In the Zhou Dynasty, bronze bells emerged. Perhaps the oldest class is a small clappered bell called ling (鈴), but the best known is certainly the zhong (鐘), a suspended, clapperless bell. Zhong were cast in sets of eight or more to form a musical scale, and they were probably played in the company of string and wind instruments. The section is a flattened ellipse, and on each side of the body appear 18 blunt spikes, or basses, arranged in three double rows of three. These often show marks of filing, and it has been suggested that they were devices whereby the bell could be tuned to the requisite pitch by removing small quantities of the metal. The oldest specimen recovered in a closed excavation is one from Pudu Cun, dating from the 9th century BC.
The finest example discovered so far is an orchestral set of 64 bells, probably produced in Chu (楚) and unearthed in 1978 from a royal tomb of the Zeng (曾) state, at Leigudun (擂鼓墩) near Sui Xian (隨縣) in Hubei Province. The bells were mounted on wooden racks supported by bronze human figurines. They are graded in size (from about 20 to 150 cm [8 to 60 inches] in height) and tone (covering five octaves), and each is capable of producing two unrelated tones according to where it is struck. Gold-inlaid inscriptions on each bell present valuable information regarding early musical terms and performance, while a 65th bell with flat bottom called bo (镈) is dedicated by inscription from the king of Chu to Marquis Yi of Zeng (Zeng Hou Yi, 曾侯乙), the deceased, and bears a date equivalent to 433 BC.

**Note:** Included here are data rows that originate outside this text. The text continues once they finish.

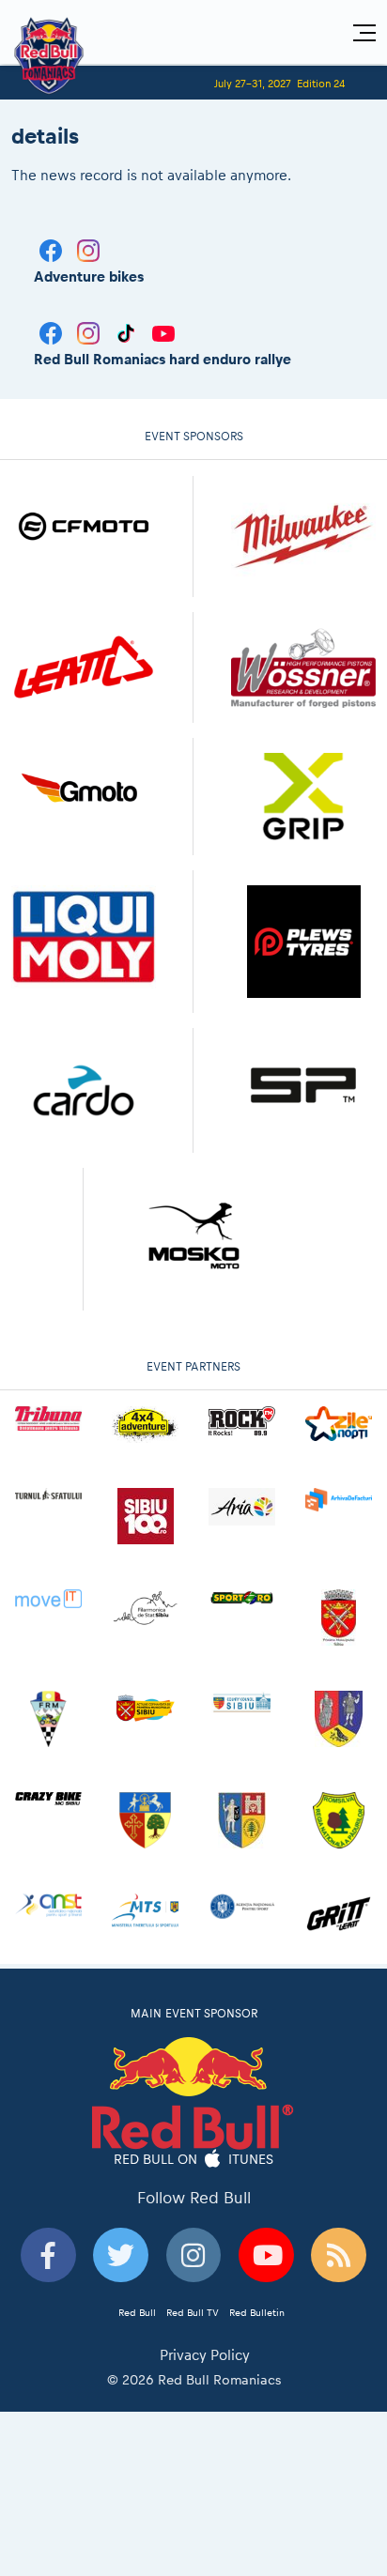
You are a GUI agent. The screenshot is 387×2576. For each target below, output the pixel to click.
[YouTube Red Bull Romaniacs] (163, 332)
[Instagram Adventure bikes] (88, 249)
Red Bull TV (192, 2312)
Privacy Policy (205, 2355)
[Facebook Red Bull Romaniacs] (52, 332)
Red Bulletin (257, 2312)
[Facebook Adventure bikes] (52, 249)
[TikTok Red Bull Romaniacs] (128, 332)
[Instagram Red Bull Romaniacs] (90, 332)
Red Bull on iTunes (194, 2158)
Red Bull (137, 2312)
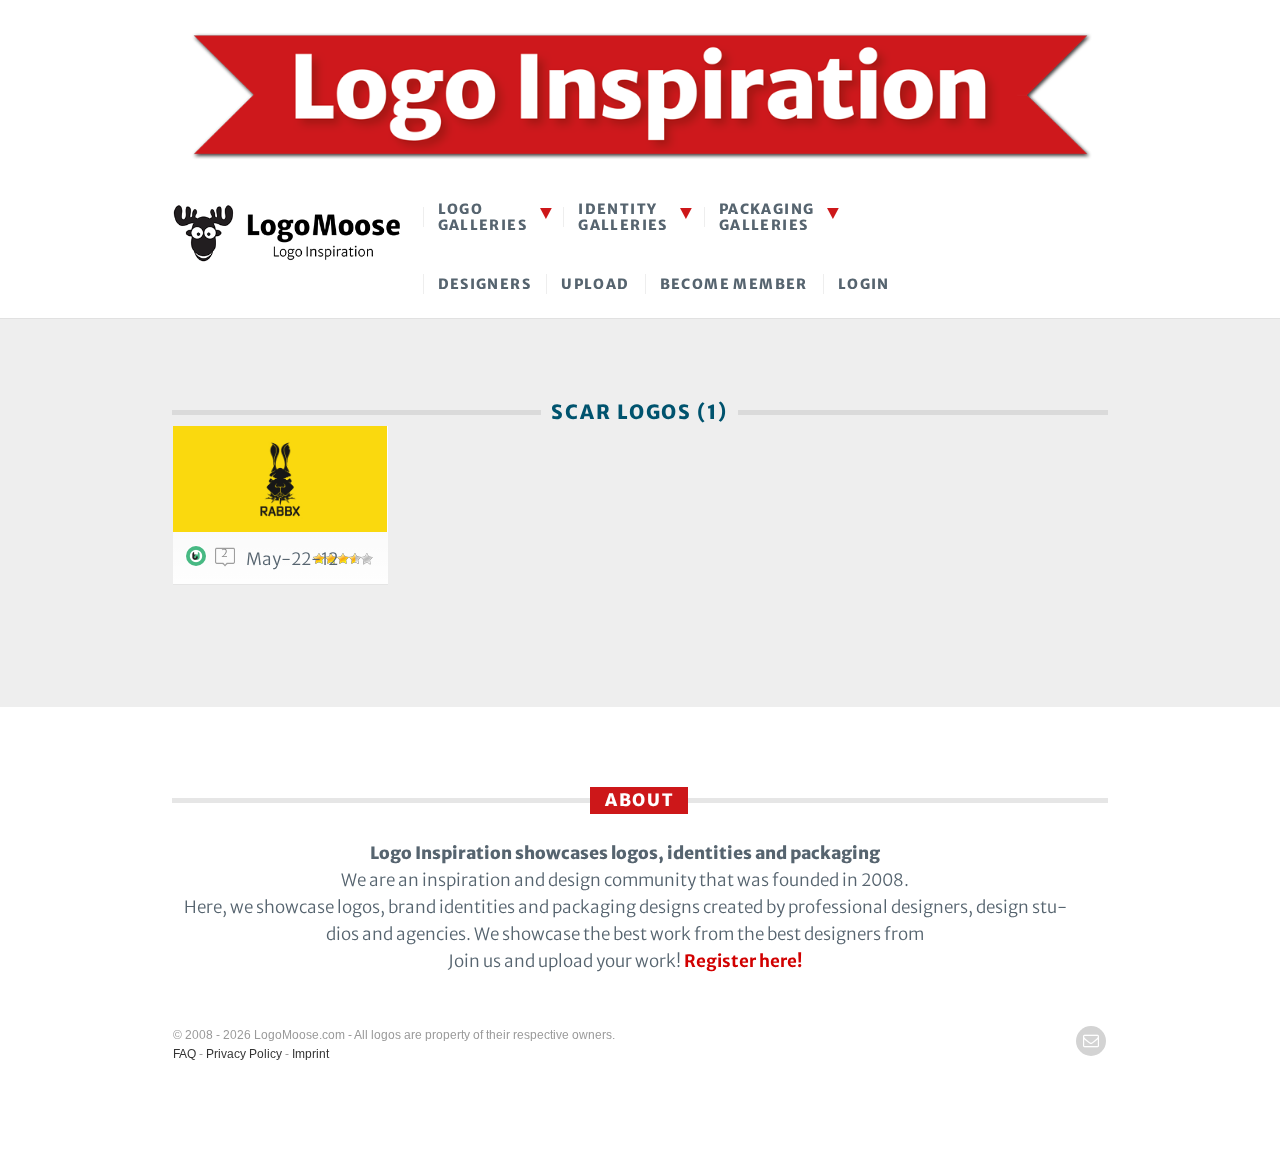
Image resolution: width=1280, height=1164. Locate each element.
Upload (595, 284)
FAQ (184, 1054)
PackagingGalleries (767, 216)
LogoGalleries (483, 216)
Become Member (734, 284)
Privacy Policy (244, 1054)
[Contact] (1091, 1041)
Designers (485, 284)
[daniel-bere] (199, 561)
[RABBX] (280, 479)
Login (864, 284)
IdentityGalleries (623, 216)
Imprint (310, 1054)
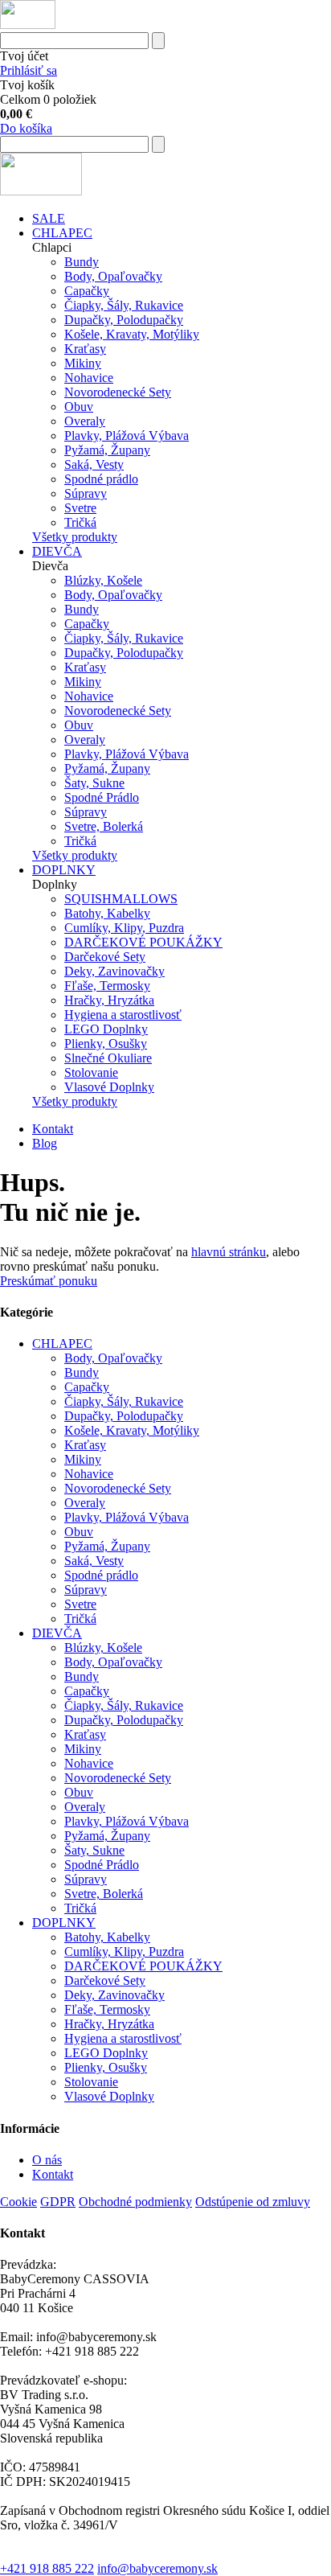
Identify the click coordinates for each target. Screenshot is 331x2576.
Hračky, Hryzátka (109, 1000)
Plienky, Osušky (105, 1043)
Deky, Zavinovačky (114, 971)
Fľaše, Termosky (107, 985)
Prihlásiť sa (28, 70)
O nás (47, 2160)
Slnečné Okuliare (108, 1058)
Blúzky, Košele (103, 580)
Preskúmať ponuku (48, 1281)
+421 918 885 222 (47, 2568)
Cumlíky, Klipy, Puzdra (124, 928)
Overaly (84, 421)
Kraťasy (85, 348)
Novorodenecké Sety (117, 392)
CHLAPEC (62, 233)
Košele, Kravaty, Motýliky (131, 334)
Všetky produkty (74, 537)
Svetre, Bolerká (103, 826)
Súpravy (85, 493)
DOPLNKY (64, 870)
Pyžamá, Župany (107, 450)
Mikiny (82, 363)
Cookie (18, 2201)
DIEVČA (57, 551)
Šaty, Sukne (94, 783)
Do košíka (26, 128)
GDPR (58, 2201)
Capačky (86, 291)
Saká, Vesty (94, 464)
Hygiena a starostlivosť (123, 1014)
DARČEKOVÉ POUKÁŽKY (143, 942)
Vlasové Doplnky (109, 1087)
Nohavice (88, 377)
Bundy (81, 262)
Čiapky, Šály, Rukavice (123, 305)
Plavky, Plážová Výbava (126, 435)
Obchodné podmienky (135, 2201)
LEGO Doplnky (106, 1029)
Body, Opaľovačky (113, 276)
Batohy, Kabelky (107, 913)
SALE (48, 218)
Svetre (80, 508)
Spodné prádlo (101, 479)
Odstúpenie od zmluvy (252, 2201)
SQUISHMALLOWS (121, 899)
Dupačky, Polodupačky (123, 320)
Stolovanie (91, 1072)
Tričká (80, 522)
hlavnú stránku (228, 1252)
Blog (44, 1143)
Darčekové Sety (104, 956)
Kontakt (52, 1129)
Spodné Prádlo (101, 797)
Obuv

Bronze mirrors were also used in the Zhou Dynasty, not only for toiletry but also as funerary objects, in accordance with the belief that a mirror was itself a source of light and could illuminate the eternal darkness of the tomb. A mirror also was thought of as a symbolic aid to self-knowledge. Ancient Chinese mirrors were generally bronze disks polished on the face and decorated on the back, with a central loop handle or pierced boss to hold a tassel. The early ones were small and worn at the girdle; later they became larger and were often set on a stand. Mirrors, however, were not widely used until the 4th and 3rd centuries BC. The present day Changsha of Hunan Province, which was in the state of Chu, was a center for the manufacture of late Zhou mirrors, the designs on which consist chiefly of zigzag lozenges, quatrefoil petals, scallops, a hooked symbol resembling the character for “mountain” (shan, 山), and sometimes animal figures superimposed on a dense allover pattern of hooks and volutes. These mirrors are often thin, and the execution is refined and elegant.